# We're moving to Spain - HELP!



## GrantWicks (Jul 12, 2016)

Dear Forum,

I am looking for any help, advice or anything else you want to throw into the mix. My partner and I are looking to relocate to Spain, somewhere in the Ontinyent/Gandia area. What should we be looking for or watching out for when we look at houses. The type of house we want to buy is a rural farm house/finca with some land attached to grow crops. What Estate Agents do people recommend?

I initially will be moving out to Spain (with two cats) and my partner will stay in the UK for a short time until he can transfer his job to Spain and work from there. I don't want to be completely isolated. My Spanish is improving on a daily basis - where do I go to meet people? 

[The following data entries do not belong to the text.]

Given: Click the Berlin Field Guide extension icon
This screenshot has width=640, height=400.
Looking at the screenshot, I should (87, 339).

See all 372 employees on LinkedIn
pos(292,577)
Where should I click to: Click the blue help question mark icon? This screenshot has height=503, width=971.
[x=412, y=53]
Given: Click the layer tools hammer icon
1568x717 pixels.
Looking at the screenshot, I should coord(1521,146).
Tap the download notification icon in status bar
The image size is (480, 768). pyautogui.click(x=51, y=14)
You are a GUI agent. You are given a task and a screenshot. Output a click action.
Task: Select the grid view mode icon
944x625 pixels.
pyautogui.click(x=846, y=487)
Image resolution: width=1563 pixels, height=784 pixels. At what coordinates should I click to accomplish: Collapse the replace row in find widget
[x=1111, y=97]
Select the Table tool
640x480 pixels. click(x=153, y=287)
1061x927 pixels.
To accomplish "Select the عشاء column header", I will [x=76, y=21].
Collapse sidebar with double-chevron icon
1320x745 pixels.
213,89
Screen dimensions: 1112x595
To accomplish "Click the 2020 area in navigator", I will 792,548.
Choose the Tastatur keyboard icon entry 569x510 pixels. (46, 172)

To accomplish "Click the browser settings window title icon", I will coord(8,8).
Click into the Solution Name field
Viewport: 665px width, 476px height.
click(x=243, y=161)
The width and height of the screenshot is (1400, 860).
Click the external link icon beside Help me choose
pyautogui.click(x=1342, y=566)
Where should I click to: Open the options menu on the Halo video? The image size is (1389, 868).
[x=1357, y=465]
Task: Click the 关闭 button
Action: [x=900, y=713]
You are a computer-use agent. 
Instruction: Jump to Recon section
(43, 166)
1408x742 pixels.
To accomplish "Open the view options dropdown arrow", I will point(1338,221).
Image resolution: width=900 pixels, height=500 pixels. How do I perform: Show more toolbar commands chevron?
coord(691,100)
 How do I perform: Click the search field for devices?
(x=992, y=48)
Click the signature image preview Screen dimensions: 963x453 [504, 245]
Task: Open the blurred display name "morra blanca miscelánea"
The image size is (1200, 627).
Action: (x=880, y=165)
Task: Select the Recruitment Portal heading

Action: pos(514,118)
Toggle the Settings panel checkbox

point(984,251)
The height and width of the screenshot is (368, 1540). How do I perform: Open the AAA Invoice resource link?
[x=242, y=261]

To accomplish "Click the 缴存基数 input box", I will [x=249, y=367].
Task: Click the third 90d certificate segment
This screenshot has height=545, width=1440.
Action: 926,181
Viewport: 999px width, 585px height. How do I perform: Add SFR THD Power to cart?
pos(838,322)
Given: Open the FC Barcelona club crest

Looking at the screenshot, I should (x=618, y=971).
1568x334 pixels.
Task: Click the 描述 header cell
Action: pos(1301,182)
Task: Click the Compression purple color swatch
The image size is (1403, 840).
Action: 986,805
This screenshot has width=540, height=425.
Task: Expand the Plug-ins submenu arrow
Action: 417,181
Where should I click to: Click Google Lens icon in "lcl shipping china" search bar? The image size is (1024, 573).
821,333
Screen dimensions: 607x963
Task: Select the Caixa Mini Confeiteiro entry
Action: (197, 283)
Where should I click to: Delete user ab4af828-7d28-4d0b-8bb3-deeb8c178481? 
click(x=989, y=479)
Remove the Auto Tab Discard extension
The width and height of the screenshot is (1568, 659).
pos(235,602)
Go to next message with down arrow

How easy is it to integrate into Spanish life? We ultimately want to stay in Spain - but with the dreadful 'Brexit' vote we are a little dubious about how to achieve this. Does anyone have any views about whether it is safe to buy now or should we rent and see it out for a couple of years.


----------



## Alcalaina (Aug 6, 2010)

Hi there :welcome:

You'll get many different responses on here, because we all have different experiences and opinions. Personally I wouldn't let Brexit put me off as long as you are financially secure in the longer term. Britain won't leave the EU until 2 years after Article 50 is invoked, and that might not be till next year. Until then you have all the rights of freedom of movement that you had before the referendum. And who knows what the post-Brexit arrangements will be - certainly none of us do!

Come over and rent for a few months while you look around. You can bring your cats. Renting is much cheaper in Spain and there is rarely a problem with pets.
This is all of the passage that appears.